Di bawah ketentuan Perjanjian Perdagangan Bebas Amerika Utara (North American Free Trade Agreement / NAFTA), yang mulai berlaku sejak 1 Januari 1994, pasal yang melindungi kepemilikan tanah secara komunal tradisional –atau disebut juga ejido– dihilangkan. Kepemilikan kecil yang dimiliki bangsa Maya ini lalu dibuka untuk eksploitasi korporat yang potensial[31]. Ada alasan mengapa EZLN memilih tanggal yang sama untuk bangkit. Tugas pertama mereka adalah pengambilalihan tanah yang diprivatisasi. Di antara tanah yang direbut paksa oleh Zapatista dan tanah yang ditinggalkan pemiliknya yang kabur, “sekitar 340 pertanian swasta seluas 50.000 hektar” diambil alih dalam kurun waktu enam bulan pertama pada tahun 1994[32]. EZLN, tidak pernah menghindar dari otokritik, mengakui bahwa pengelolaan secara kolektif tanah-tanah yang diambil alih tersebut berjalan lamban. Walaupun demikian, “permasalahan tanah” secara signifikan membaik di tahun-tahun setelahnya.[33]
Bahkan Zapatista segera berhenti dari tuntutan radikal Flores Magón yang menginginkan redistribusi semua sarana kehidupan melalui pengambilalihan yang seksama. Flores Magón akan menyambut hangat pemberontakan di Chiapas tetapi ia juga akan mengkritik mereka karena tidak melangkah cukup jauh[34]. Ia menyerukan agar “semua industri… toko… dan rumah” diambil alih oleh mereka-mereka yang bekerja atau tinggal di dalamnya[35]. Selama alat produksi, distribusi, atau pertukaran tetap berada di tangan bos, orang banyak tetap akan dieksploitasi. Walaupun Zapatista tidak sepenuhnya menghapus relasi kapitalis di teritorinya, mereka memfasilitasi keberlangsungan pertumbuhan tempat-tempat kerja kooperatif dan lahan-lahan yang digarap secara kolektif.

Data yang Ditampilkan

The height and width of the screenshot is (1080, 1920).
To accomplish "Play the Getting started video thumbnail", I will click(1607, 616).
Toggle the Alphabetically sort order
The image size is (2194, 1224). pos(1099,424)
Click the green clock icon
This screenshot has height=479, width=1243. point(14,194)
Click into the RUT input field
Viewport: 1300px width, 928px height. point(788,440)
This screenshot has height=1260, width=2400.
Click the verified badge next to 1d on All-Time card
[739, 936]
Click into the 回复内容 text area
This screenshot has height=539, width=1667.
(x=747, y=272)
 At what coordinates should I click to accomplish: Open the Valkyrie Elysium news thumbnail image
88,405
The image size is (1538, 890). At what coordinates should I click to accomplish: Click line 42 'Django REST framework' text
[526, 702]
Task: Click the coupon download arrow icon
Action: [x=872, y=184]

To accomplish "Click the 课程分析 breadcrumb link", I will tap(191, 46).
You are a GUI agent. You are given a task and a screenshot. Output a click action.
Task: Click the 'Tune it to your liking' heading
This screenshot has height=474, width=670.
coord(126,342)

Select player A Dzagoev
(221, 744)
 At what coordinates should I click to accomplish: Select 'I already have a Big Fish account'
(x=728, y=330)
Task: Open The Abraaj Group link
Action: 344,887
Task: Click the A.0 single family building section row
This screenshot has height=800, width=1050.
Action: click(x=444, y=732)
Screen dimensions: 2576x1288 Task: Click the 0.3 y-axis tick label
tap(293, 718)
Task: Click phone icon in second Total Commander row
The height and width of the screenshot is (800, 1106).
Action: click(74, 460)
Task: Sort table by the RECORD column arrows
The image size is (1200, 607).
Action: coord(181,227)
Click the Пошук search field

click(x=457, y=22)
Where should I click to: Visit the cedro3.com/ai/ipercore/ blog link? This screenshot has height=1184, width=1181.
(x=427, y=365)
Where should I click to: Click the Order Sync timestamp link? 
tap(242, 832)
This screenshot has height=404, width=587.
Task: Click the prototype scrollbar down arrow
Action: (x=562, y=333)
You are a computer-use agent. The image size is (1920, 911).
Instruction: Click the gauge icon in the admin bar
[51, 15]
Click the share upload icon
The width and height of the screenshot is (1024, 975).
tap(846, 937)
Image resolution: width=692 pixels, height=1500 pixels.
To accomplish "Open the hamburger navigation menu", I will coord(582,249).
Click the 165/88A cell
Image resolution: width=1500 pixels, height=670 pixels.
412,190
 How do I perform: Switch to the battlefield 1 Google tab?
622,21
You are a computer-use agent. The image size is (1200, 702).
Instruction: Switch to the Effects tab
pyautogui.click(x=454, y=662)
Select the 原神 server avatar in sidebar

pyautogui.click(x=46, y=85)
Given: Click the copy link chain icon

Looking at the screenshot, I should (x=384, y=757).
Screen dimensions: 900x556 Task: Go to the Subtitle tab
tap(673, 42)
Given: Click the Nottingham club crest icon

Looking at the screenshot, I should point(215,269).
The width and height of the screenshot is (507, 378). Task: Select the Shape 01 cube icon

Tugas dan Latihan
1. Ringkas paragraf dalam kutipan tentang Zapatista yang diawali "Bahkan Zapatista segera berhenti" menjadi daftar butir tanpa menghilangkan fakta utamanya.
2. Teruskan kutipan tentang Zapatista setelah kalimat terakhir yang tercantum.
Daftar tersebut tidak ada hubungannya dengan kutipan.

Jawaban
1.
- Zapatista segera meninggalkan tuntutan radikal Flores Magón agar semua sarana kehidupan diredistribusi melalui pengambilalihan yang seksama.
- Flores Magón akan menyambut hangat pemberontakan di Chiapas, tetapi juga akan mengkritik mereka karena tidak melangkah cukup jauh.
- Flores Magón menyerukan agar semua industri, toko, dan rumah diambil alih oleh orang yang bekerja atau tinggal di dalamnya.
- Selama alat produksi, distribusi, atau pertukaran tetap di tangan bos, orang banyak tetap dieksploitasi.
- Zapatista tidak sepenuhnya menghapus relasi kapitalis di teritorinya, tetapi memfasilitasi pertumbuhan tempat kerja kooperatif dan lahan yang digarap secara kolektif.

2.
Sejak kapal Spanyol pertama kali berlabuh di “Dunia Baru” ini, masyarakat adat dihadapkan pada eksploitasi dari berbagai arah. Masyarakat adat tidak punya banyak pilihan selain membangun budaya kerja sama, “satu-satunya cara bertahan hidup, berlawan, bermartabat, dan membangkang”. Hal ini sangat kontras dengan “ajaran kapitalis bahwa ‘nasib banyak orang ditentukan oleh segelintir orang”[36].
Kerja kolektif adalah sebuah praktik kuno yang kuat di Chiapas, bahkan sebelum pemberontakan. Ricardo Flores Magón mencatatnya dalam beberapa tulisan[37]. Selama periode klandestin sepuluh tahun sebelum pemberontakan, “kami menggabungkan kerja dalam menanam jagung dan kacang, merawat ayam dan domba”, “segala sesuatu dilakukan dalam kolektif-kolektif kerja, nyaris seperti sosialisme”[38]. Setelah pemberontakan, banyak compañeros “pergi ke tanah yang telah diambil alih…secara kolektif untuk bekerja dan menanam”[39]. Kolektif-kolektif ini sebagian besar dibentuk melalui pengorganisasian diri karena kebutuhan, bukan atas perintah otoritas mana pun[40].
Kerja-kerja kolektif di wilayah Zapatista bukanlah permintaan dari pihak lain. Ia muncul dari kebersamaan “lahir di dalam komunitas, dari orang-orang yang hidup di bawah bayangan satu sama lain …sebuah bentuk intrinsik dari harmoni komunitas”[41]. Menariknya, sebagian dari hasil kerja pertanian kolektif dimasukkan ke dalam dana komunal untuk membiayai transportasi anggota komunitas yang perlu meninggalkan desa, membeli benih, dan menutupi kebutuhan para penggerak pendidikan (guru) dan penggerak kesehatan (dokter)[42].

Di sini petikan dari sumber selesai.